À Abobo Pk18 et au carrefour Agripac, Afrikipresse a constaté que la circulation est comme d’habitude. Les mini cars communément appelés Gbaka et les taxis communaux se disputent les clients. Au grand rond-point en face de la gendarmerie, la circulation est un peu ralentie, à cause de l’indiscipline des conducteurs. Devant la mairie, l’impression d’un léger vide est là, parce que depuis quelques mois, la mairie est en rénovation.
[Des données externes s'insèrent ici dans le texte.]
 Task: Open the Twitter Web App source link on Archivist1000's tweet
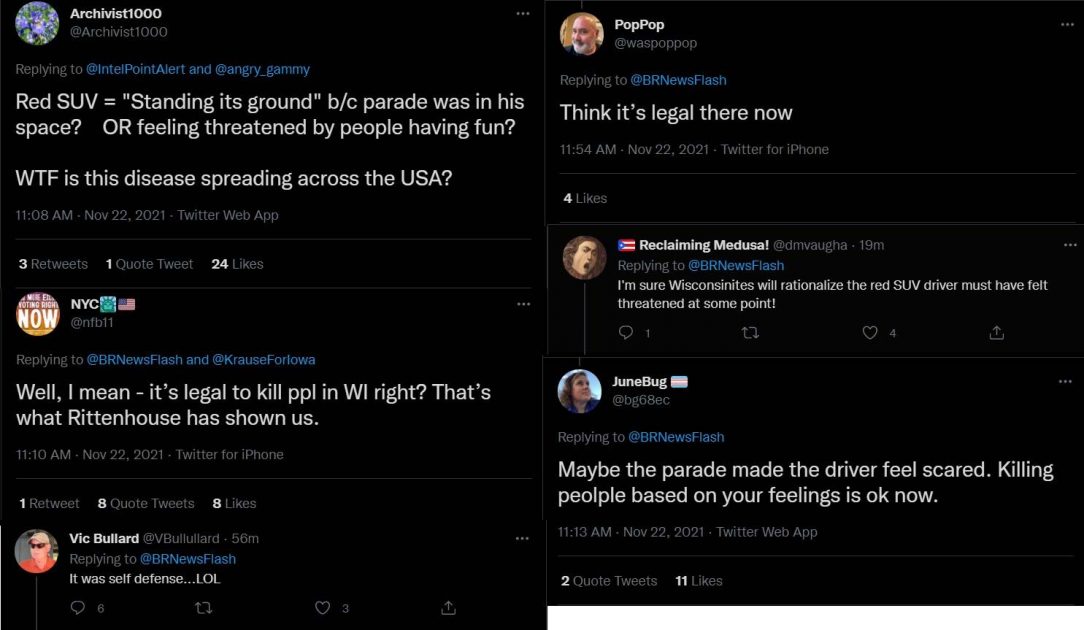(x=228, y=215)
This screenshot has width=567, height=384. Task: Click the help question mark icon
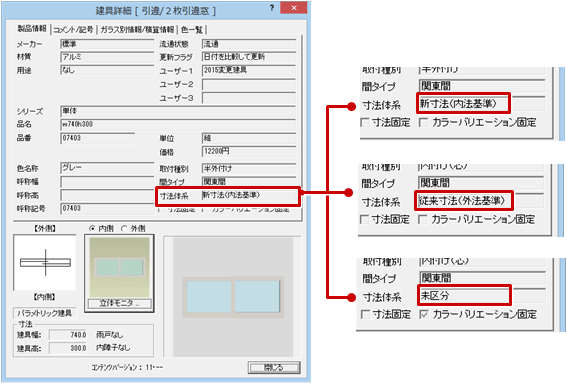coord(272,8)
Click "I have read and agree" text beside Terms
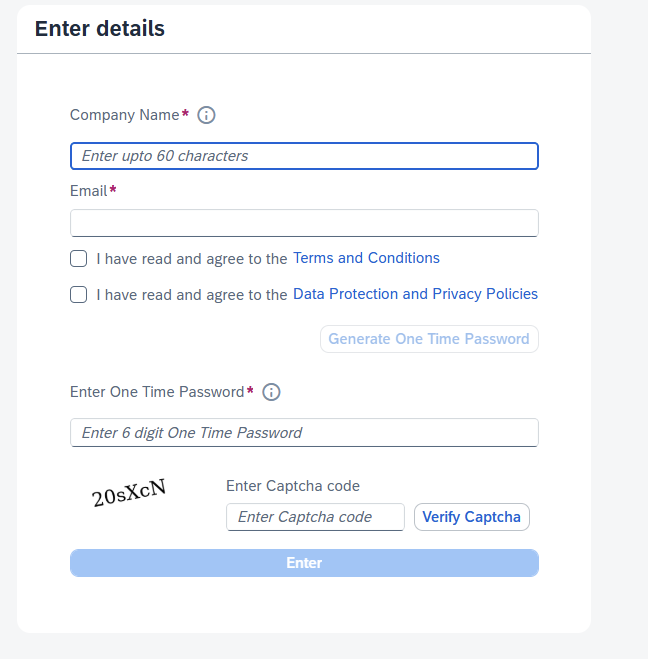This screenshot has width=648, height=659. pyautogui.click(x=192, y=259)

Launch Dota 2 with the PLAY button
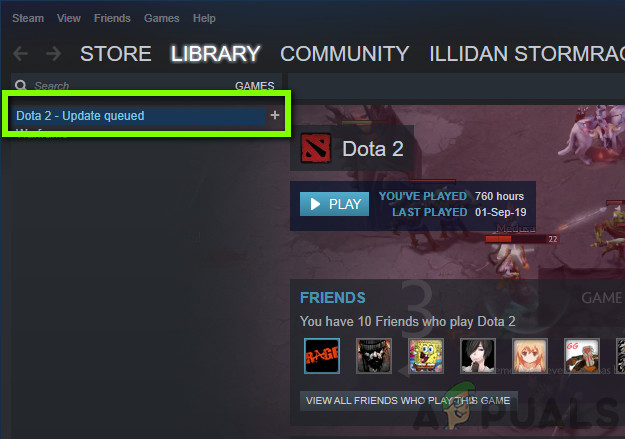click(x=334, y=204)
L’on constate au niveau du carrefour Samaké un embouteillage qui oblige les véhicules à aller dans le sens du carrefour Anador qui se retrouve du coup très embouteillé.

 

 

À Angré dans la commune de Cocody, le feu tricolore ralentit un tout petit peu les usagers. Oscar, Aghien, carrefour Duncan, tout est comme d’ordinaire. Carrefour Sococé, même ambiance. Le parking de l’hypermarché est plein. Sur la rue des Jardins qui mène à l’école de police, et au niveau du boulevard des martyrs Ena, un bouchon a ralenti la circulation aux environs de 12:00.

Aucun incident n’avait été signalé la nuit au sud d’Abidjan où se trouvent les quartier de Marcory, Port-Bouet, Koumassi et Treichville. Abidjan s’est réveillé, peut-être, pas comme d’habitude. Mais la ville vit comme d’habitude, en attendant une explication officielle des autorités.